_Requirement:_ Transcribe every record as it stands and set the images aside.

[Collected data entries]
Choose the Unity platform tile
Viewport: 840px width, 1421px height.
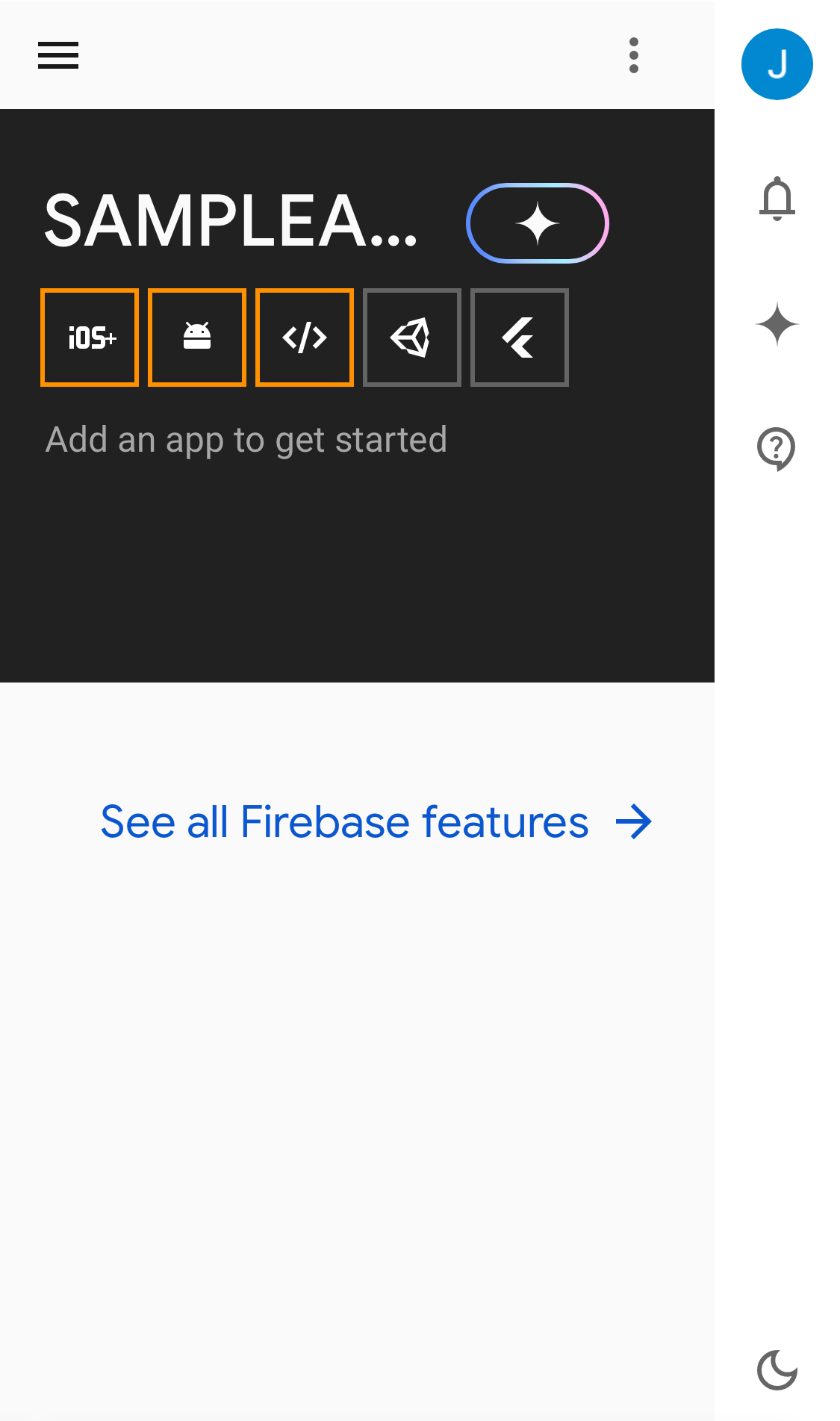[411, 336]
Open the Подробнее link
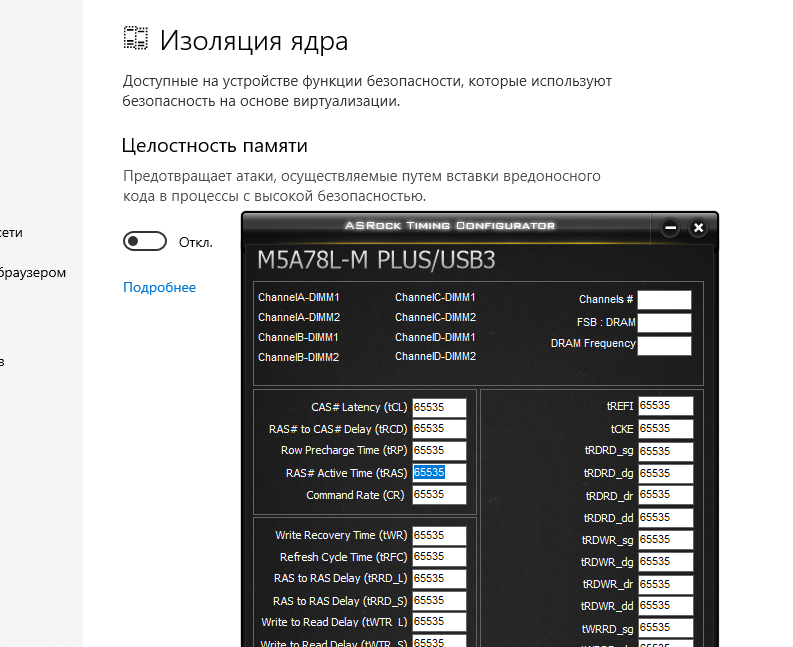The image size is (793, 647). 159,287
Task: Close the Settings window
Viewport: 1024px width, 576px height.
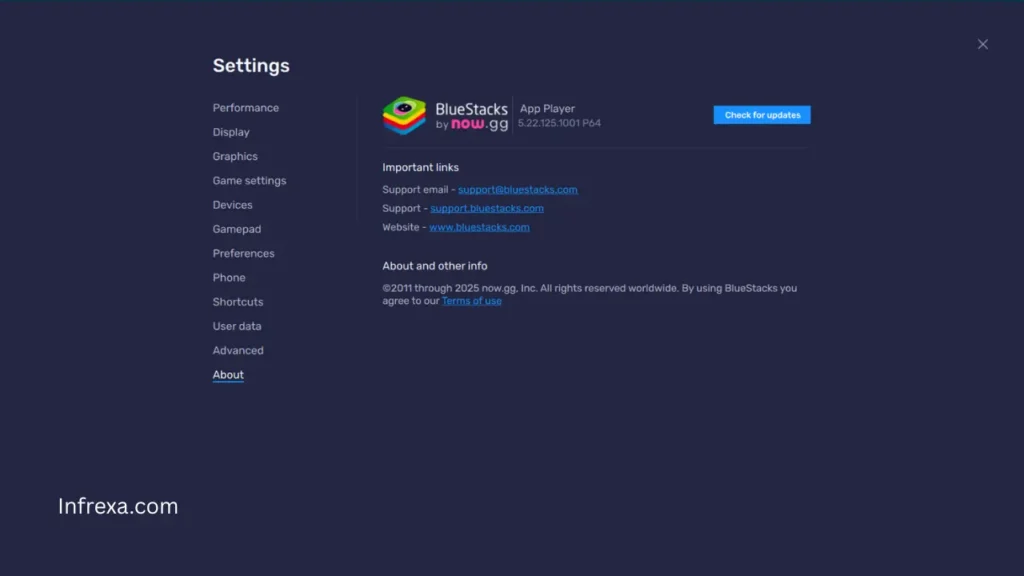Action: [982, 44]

_Answer:_
Choose the Unity platform tile
Viewport: 840px width, 1421px height.
[411, 336]
Open the Подробнее link
The image size is (793, 647). 159,287
Task: Close the Settings window
Viewport: 1024px width, 576px height.
Action: [982, 44]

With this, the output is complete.